Per un po’ tutto andò bene, ma siccome era cicciottello, ad un certo punto tentai di sollevarlo un po’, dato che mi stava scivolando. Finì che lui cadde col sedere per terra mentre io battei con la fronte su uno dei lastroni della strada. Papà e mamma sentirono il rumore da dentro casa e corsero fuori: trovarono Michele che, seduto a terra, piangeva e me in una pozza di sangue. Papà mi portò in ospedale e mi diedero due punti per chiudere la ferita e mi fecero la puntura antitetanica.
Mio padre portava Michele dal barbiere, tutte le volte che ci andava lui e gli faceva tagliare i capelli quasi a zero. Una volta diventato più grandicello, li voleva tenere più lunghi, ma… era una guerra persa! Mio padre non cedeva! Quando riuscì a saltare un appuntamento dal barbiere e passò un po’ di tempo, un giorno, venne da me strafelice e disse, toccandosi il ciuffo sulla fronte, : -Mi suò…SI MUOVE!
Siccome era più piccolo, spesso veniva di fianco a me per vedere quanto gli mancasse per arrivare ad essere alto come me e, per un po’ di anni, io sono stata più alta di lui. Ma quando è arrivata l’età dello sviluppo, mi ha superata in altezza e rideva di me dicendomi:- Mi suò…sei alta un metro e una sciocchezza! Oppure…che ero alta un metro e tanta voglia di crescere!
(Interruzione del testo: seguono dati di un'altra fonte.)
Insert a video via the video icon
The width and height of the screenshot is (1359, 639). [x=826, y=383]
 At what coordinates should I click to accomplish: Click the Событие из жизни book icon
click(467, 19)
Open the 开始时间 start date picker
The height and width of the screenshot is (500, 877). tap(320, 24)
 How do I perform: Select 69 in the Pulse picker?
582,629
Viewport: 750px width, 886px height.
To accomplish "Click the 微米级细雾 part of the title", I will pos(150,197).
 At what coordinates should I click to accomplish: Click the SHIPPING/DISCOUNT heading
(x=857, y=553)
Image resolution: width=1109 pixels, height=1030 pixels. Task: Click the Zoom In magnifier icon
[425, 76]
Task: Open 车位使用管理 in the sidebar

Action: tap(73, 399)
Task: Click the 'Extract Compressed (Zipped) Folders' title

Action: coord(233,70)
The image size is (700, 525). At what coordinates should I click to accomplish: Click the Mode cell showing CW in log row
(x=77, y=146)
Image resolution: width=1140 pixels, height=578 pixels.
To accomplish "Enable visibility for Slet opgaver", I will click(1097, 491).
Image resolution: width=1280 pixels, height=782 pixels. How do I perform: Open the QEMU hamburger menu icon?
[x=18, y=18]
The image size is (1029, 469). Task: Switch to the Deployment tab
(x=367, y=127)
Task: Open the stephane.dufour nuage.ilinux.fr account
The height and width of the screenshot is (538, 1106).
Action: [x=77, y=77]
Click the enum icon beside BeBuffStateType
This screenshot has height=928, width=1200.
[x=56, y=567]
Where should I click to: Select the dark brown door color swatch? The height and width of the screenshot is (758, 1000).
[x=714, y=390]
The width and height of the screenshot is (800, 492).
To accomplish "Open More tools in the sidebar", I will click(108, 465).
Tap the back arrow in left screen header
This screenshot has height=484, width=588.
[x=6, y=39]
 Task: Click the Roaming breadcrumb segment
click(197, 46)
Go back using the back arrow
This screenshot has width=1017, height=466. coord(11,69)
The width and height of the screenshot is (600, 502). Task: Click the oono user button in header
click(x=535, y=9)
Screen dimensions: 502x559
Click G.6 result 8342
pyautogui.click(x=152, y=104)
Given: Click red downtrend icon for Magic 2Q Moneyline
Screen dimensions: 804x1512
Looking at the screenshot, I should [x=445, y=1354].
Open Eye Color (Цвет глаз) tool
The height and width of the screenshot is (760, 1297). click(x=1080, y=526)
A scuola non è stato mai “una cima”: in prima elementare, la maestra, alla quale era stato assegnato, era al suo ultimo anno di servizio, prima di andare in pensione. Era anziana, un po’ sorda…e come lavoro scolastico di tutto l’anno, gli fece fare due volte il copiato del libro di lettura, da cima a fondo. Negli anni successivi, è stato tutto un alternarsi di maestre supplenti temporanee o annuali. A fatica, riuscì ad arrivare alla licenza della Scuola Media!
Poi, mio padre volle iscriverlo all’I.N.A.P.L.I. che era una scuola professionale, nel settore Elettrico. Michele frequentò ,o meglio non frequentò perché faceva tanti “filoni”! per due anni, non riuscendo a superarli. Era solito dire che…”il mestiere ,cioè fare gli impianti elettrici, lo aveva imparato, ma era quello che c’era sui libri, la teoria, che non gli entrava in testa. Io cercavo di aiutarlo a studiare, ma era molto difficile convincerlo ad applicarsi.
Quando aveva 16 anni, si arruolò nell’esercito come volontario. Era nell’aeronautica e volava sugli elicotteri. Noi eravamo tutti contenti di questo. Pensavamo che avesse trovato la sua strada! Ma, dopo tre anni, si congedò e tornò a casa a fare il disoccupato, senza arte né parte.
Cominciò a fare tanti lavori saltuar i, prese la patente e lavorò per diverso tempo come rappresentante di vari prodotti. Ha cambiato spesso lavoro negli anni. Ora vive a Bucarest, in Romania, da tempo e ci vediamo a casa mia per un pranzo o una cena con tutti i familiari, quando viene in Italia.